## DOKUMENT
####################
Politik

Wahlen zum EU-Parlament: Deutsche Spitzenkandidaten für Europa

Als Zugpferde für den Europawahlkampf setzen in diesem Jahr viele Parteien auf altbekannte politische Gesichter. Es gibt aber auch Neulinge auf dem EU-Parkett - sogar eine Kapitänin ist mit dabei. Die Deutschen Wirtschaftsnachrichten stellen sie vor.
22.04.2024 10:36
Aktualisiert: 22.04.2024 10:36
Lesezeit: 3 min

Bei der Europawahl sind am 9. Juni Millionen Menschen in Deutschland dazu aufgerufen, den zukünftigen Kurs der EU mitzubestimmen. Die großen Parteien schicken in diesem Jahr folgende Frauen und Männer an Spitzenpositionen in den Wahlkampf:

CDU & CSU: Die wohl bekannteste deutsche Spitzenkandidatin ist die frühere Verteidigungsministerin Ursula von der Leyen. Im Gegensatz zu den anderen Kandidaten bewirbt sich die 65-jährige CDU-Politikerin allerdings nur um eine zweite Amtszeit als Präsidentin der EU-Kommission und nicht um einen Sitz im Europäischen Parlament. In der Regel kann den Spitzenposten diejenige europäische Parteienfamilie besetzen, die bei der Europawahl insgesamt am besten abschneidet.
####################
## DATENAUSZUG
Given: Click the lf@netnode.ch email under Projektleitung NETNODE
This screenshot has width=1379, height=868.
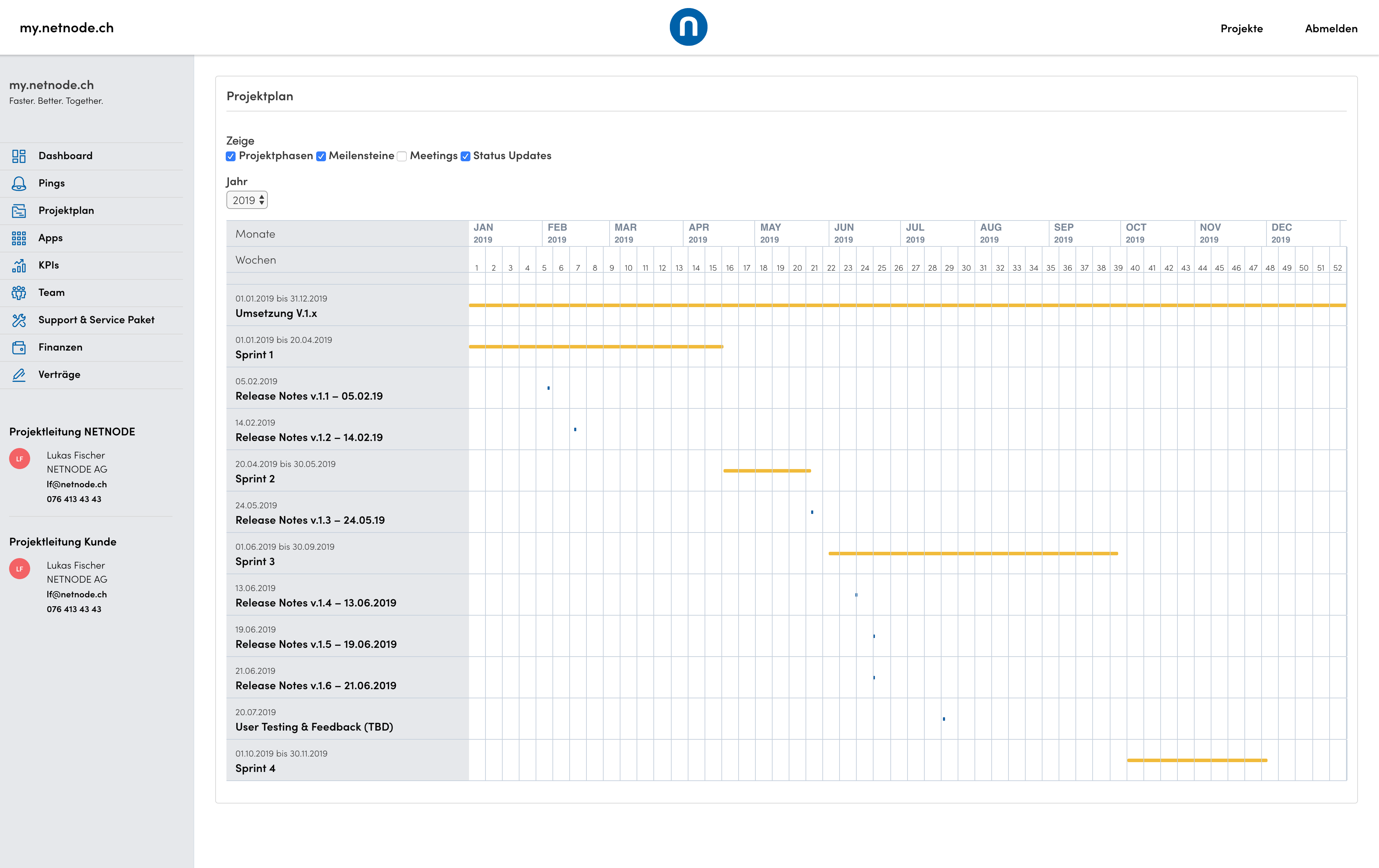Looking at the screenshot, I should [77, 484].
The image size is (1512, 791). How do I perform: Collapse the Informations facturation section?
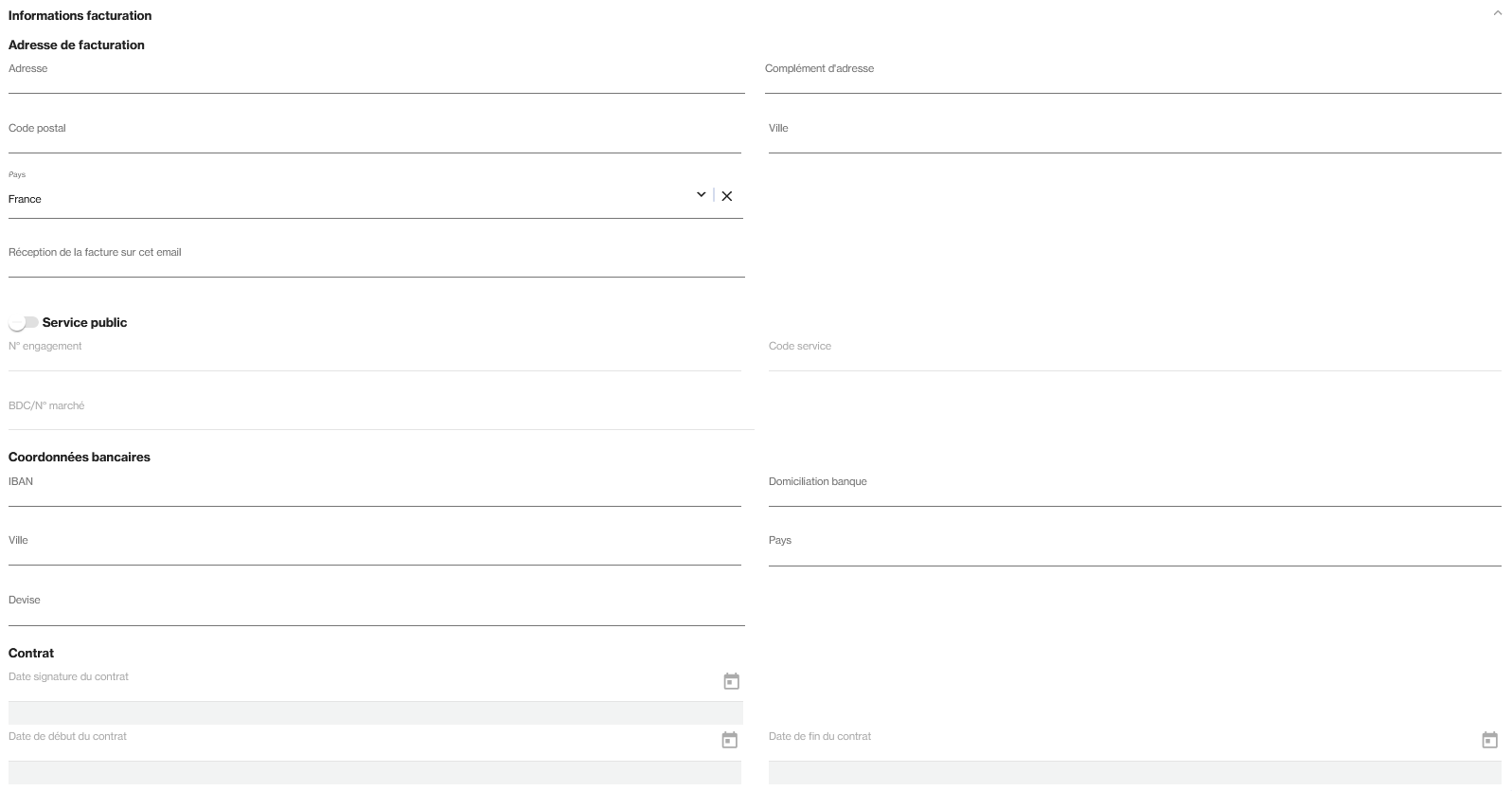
####################
## AUFGABEN
1. Um welches Amt bewirbt sich Ursula von der Leyen laut dem Artikel zur Europawahl?
2. Schreiben Sie aus dem Artikel zur Europawahl den Abschnitt von „Wahlen zum EU-Parlament: Deutsche“ bis einschließlich „stellen sie vor.“ wortgetreu ab.

## LÖSUNGEN
1. Sie bewirbt sich um eine zweite Amtszeit als Präsidentin der EU-Kommission.

2.
Wahlen zum EU-Parlament: Deutsche Spitzenkandidaten für Europa

Als Zugpferde für den Europawahlkampf setzen in diesem Jahr viele Parteien auf altbekannte politische Gesichter. Es gibt aber auch Neulinge auf dem EU-Parkett - sogar eine Kapitänin ist mit dabei. Die Deutschen Wirtschaftsnachrichten stellen sie vor.